» **EXTRACTED MATERIAL**:
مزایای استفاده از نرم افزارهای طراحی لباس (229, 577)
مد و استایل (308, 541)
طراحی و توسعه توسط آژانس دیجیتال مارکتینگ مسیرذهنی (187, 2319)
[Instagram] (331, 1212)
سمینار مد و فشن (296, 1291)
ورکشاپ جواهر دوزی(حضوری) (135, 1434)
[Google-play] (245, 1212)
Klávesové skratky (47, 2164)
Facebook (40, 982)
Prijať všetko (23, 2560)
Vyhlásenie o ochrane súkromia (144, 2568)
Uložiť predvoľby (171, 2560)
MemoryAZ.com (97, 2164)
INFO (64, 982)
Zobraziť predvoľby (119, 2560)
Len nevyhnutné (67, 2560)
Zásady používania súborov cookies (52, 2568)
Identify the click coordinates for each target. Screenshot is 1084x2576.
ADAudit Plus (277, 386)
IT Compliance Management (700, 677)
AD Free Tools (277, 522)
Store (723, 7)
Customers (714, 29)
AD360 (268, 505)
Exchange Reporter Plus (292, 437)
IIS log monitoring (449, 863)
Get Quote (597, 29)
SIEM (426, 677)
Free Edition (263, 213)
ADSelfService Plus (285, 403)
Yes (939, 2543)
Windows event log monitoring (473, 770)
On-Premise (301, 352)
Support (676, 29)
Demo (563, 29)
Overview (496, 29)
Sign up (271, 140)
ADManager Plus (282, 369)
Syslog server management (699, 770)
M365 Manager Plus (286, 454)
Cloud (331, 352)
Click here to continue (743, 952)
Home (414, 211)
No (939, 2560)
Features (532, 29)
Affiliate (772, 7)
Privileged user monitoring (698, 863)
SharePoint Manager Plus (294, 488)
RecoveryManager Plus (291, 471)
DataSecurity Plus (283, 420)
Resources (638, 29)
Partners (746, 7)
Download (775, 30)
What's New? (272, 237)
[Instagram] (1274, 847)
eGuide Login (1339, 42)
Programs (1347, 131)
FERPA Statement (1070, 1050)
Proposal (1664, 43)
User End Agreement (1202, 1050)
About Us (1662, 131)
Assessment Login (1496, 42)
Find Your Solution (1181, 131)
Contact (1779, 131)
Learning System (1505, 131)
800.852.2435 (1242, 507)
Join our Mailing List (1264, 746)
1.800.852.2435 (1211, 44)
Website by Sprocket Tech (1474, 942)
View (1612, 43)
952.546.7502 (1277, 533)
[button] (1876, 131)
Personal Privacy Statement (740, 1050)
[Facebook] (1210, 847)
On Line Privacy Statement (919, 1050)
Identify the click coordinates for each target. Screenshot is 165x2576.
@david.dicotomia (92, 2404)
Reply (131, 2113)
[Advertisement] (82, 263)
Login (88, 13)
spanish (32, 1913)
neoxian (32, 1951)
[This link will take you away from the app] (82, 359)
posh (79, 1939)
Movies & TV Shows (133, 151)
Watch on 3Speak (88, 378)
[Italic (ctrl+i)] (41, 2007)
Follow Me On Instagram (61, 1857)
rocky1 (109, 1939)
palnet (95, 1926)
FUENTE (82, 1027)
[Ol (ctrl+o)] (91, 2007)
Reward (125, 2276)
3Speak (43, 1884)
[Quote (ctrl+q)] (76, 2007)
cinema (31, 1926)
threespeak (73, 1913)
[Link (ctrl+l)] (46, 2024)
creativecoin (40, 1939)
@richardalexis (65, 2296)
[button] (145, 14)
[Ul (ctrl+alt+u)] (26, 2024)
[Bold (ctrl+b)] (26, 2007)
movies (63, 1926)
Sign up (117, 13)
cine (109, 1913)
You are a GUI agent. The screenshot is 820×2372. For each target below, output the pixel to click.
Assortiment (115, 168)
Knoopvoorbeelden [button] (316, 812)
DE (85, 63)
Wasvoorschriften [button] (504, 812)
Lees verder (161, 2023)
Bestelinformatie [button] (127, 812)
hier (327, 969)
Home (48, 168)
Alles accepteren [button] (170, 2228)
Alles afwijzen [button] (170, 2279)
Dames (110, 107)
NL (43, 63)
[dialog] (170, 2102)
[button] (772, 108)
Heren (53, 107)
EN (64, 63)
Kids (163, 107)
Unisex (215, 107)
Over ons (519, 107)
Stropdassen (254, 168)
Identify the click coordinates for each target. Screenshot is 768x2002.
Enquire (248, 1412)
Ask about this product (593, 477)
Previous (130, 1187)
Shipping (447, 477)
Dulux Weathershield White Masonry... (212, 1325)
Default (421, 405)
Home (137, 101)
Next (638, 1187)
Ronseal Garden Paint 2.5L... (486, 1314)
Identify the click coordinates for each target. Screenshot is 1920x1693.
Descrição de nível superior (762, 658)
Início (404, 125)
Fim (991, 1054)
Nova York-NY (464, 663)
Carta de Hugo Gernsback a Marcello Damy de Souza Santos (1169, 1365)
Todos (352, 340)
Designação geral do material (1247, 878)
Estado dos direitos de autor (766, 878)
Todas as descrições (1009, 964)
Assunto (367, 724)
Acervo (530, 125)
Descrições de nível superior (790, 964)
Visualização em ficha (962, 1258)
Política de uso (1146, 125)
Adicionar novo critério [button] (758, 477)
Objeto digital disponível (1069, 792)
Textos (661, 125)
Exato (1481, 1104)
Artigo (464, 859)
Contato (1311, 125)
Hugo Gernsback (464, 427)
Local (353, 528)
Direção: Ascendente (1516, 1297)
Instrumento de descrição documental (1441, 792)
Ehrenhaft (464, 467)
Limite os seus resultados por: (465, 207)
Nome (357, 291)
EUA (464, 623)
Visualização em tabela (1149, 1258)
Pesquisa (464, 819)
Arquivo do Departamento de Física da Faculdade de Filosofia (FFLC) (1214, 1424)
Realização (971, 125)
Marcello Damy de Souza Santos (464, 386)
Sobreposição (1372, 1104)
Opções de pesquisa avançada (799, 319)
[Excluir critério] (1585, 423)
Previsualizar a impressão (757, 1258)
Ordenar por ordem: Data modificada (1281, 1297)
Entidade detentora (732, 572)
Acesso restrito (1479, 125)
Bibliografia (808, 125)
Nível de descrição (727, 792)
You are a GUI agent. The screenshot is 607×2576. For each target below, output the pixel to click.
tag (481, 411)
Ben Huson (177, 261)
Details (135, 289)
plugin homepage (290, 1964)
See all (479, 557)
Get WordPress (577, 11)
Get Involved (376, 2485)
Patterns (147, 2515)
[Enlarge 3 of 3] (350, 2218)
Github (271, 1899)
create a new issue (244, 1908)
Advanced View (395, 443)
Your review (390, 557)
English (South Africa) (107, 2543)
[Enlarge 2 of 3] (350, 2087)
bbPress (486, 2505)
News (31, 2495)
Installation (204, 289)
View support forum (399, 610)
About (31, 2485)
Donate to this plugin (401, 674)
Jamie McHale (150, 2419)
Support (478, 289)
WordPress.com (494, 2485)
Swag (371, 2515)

» **YOUR INSTRUCTIONS**:
Search the material for the string "target" and return each line that has it.

» **RESPONSE**:
Identify the click coordinates for each target. Screenshot is 1084x2576.
Identify the click coordinates for each target. Screenshot is 165x2576.
You are a GUI agent. The screenshot is 820×2372. For each target below, output the pixel to click.
Identify the click coordinates for each target. Screenshot is 768x2002.
Identify the click coordinates for each target. Screenshot is 1920x1693.
You are a GUI agent. The screenshot is 607×2576. For each target below, output the pixel to click.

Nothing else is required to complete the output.